Inverie to Kyle of Lochalsh, Scotland

Jul 29, 2018 - Lord of the Glens

Sometime in the small hours of the night, sea waves came knocking on our windows, blown in by rising winds. By morning, it was “blowing a hoolie,” and the boat rocked its way out of Inverie, headed toward Armadale. As we crossed the choppy sea, gannets were fishing, plunging into the sea, their splash on entry hidden in the whitecaps.

Unfortunately, the sea was far too rough to put in at Armadale, so we ventured north toward our final berth at Kyle of Lochalsh. As we sailed toward the Kyle, we heard a presentation, The Moors: Bonnie Heather to Soggy Bog, covering several aspects of moorlands, from cultural perspectives to moorland flora and fauna.

After lunch, we had three options for activities: a tough choice between traveling to the Clan Donald Centre by bus since we’d missed it during the morning, visiting the Eilean Donan castle, or heading to the heart of Skye to walk in the Sligachan Valley.

▶ _Raw data_

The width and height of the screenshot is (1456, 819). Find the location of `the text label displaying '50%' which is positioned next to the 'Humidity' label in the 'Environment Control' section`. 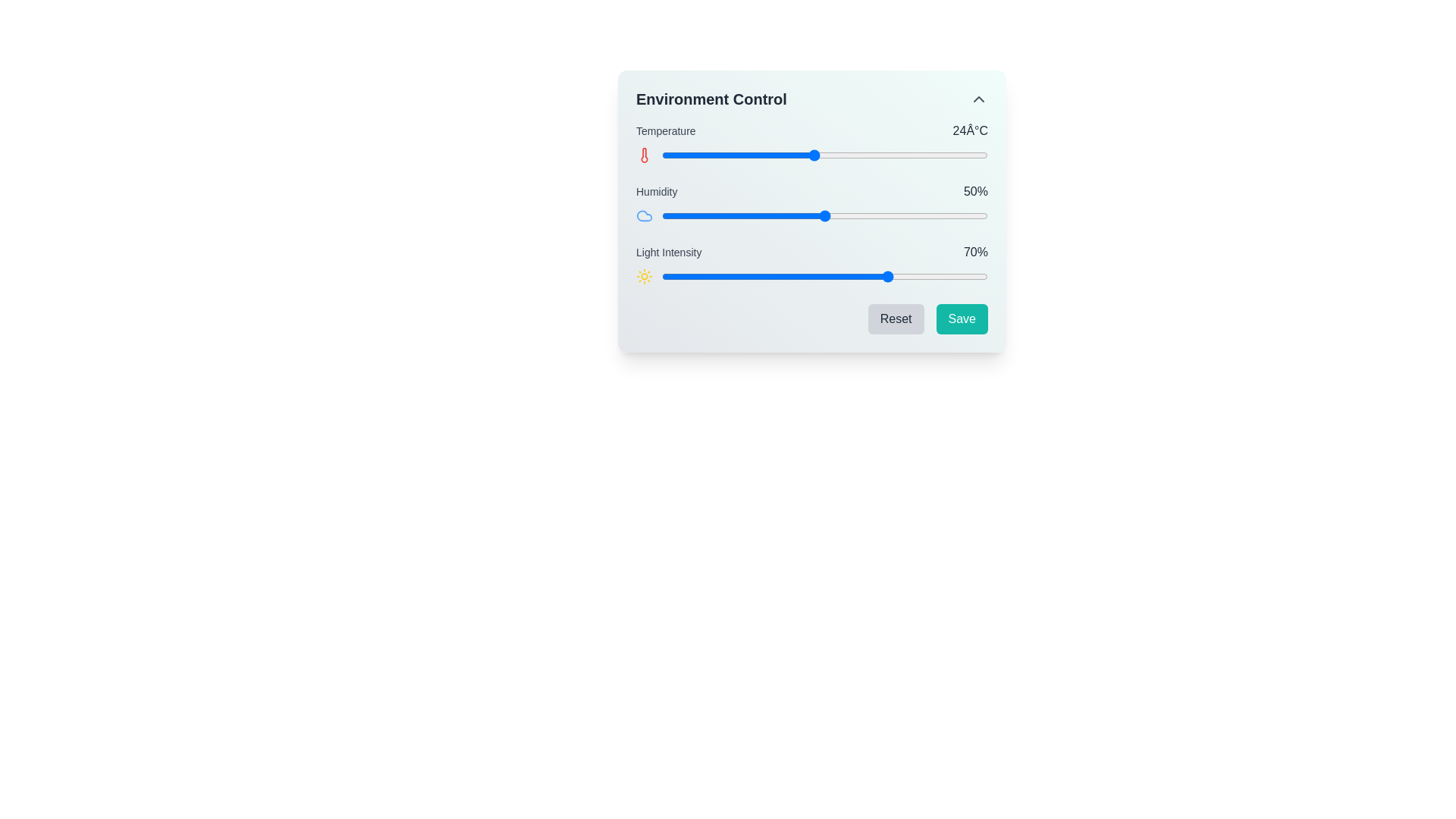

the text label displaying '50%' which is positioned next to the 'Humidity' label in the 'Environment Control' section is located at coordinates (975, 191).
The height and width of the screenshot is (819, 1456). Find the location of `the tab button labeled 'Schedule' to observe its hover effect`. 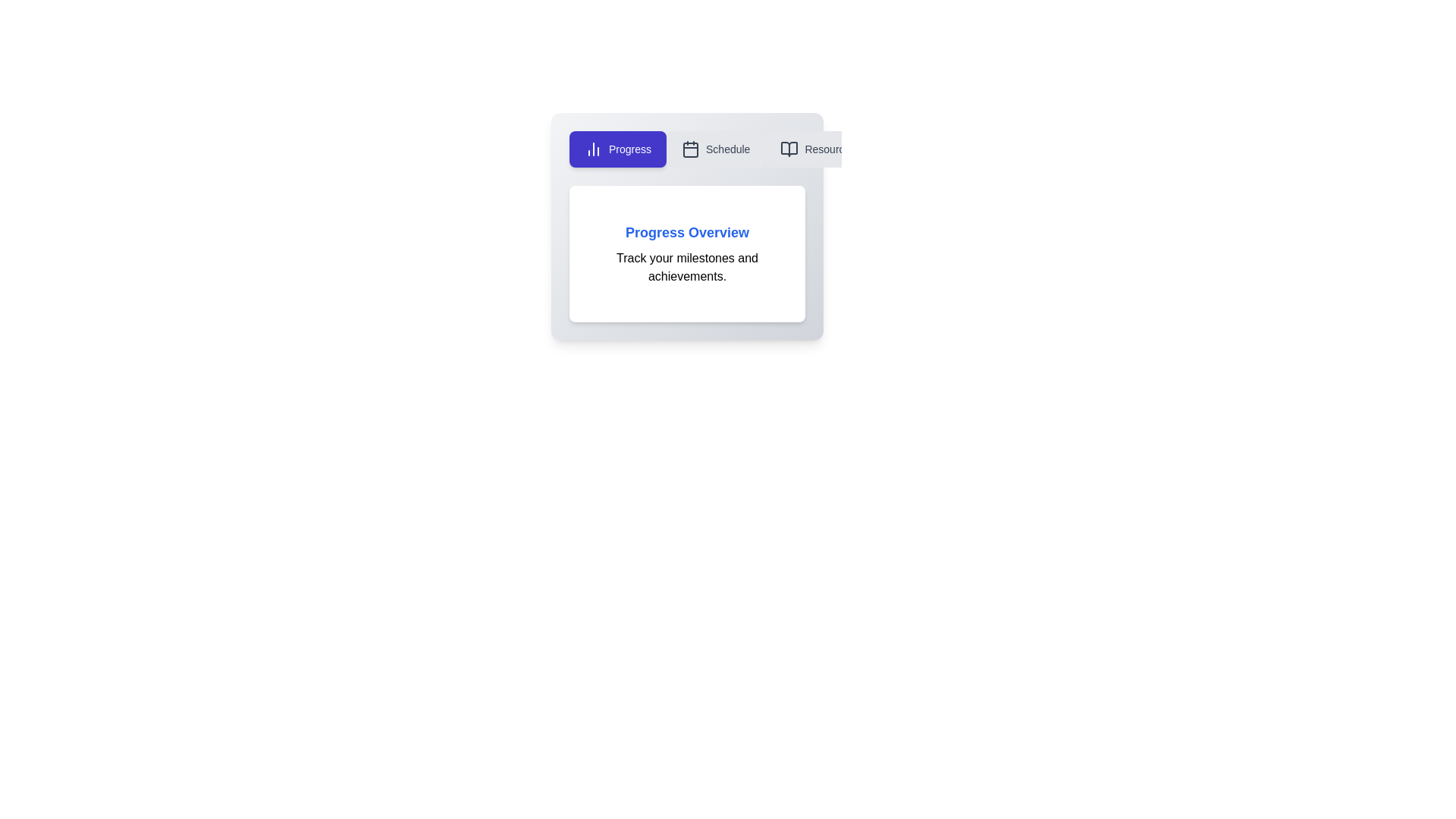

▶ _Problem 1_
Reproduce the passage of the Inverie to Kyle of Lochalsh voyage log from "Sometime in the" to "flora and fauna.".
▶ _Problem 2_
Resume the Inverie to Kyle of Lochalsh voyage log at the point where it stops.

▶ _Right answer 1_
Sometime in the small hours of the night, sea waves came knocking on our windows, blown in by rising winds. By morning, it was “blowing a hoolie,” and the boat rocked its way out of Inverie, headed toward Armadale. As we crossed the choppy sea, gannets were fishing, plunging into the sea, their splash on entry hidden in the whitecaps.

Unfortunately, the sea was far too rough to put in at Armadale, so we ventured north toward our final berth at Kyle of Lochalsh. As we sailed toward the Kyle, we heard a presentation, The Moors: Bonnie Heather to Soggy Bog, covering several aspects of moorlands, from cultural perspectives to moorland flora and fauna.

▶ _Right answer 2_
Those who went to the Clan Donald Centre heard about the Lord of the Isles at the Centre Museum. This line of nobility developed from a mixed Viking-Gaelic ancestry and ruled over the west coast and islands of Scotland until the 15th century. Also, the center is home to lush gardens featuring diverse flora brought in from across the globe. On the edge of the gardens sit the ruins of Clan Donald Castle. Parts of the castle were constructed in the late 18th century. As part of the castle, a large building was constructed in 1815 only to burn down in 1855.

The hiking group left the mainland by traveling across the Skye Bridge, then drove through the increasingly rugged terrain to reach Glen Sligachan. The walk ventured up a glacially carved valley between the Black Cuillins and the Red Cuillins. These two parts of the Cuillins derive their names from igneous rock types—the black composed of dark gabbro and the red of reddish granite, both formed during the turbulent volcanic period around 60-50 million years ago. The grinding of Ice Age glaciers and erosion further carved this landscape, creating the dramatic scenery.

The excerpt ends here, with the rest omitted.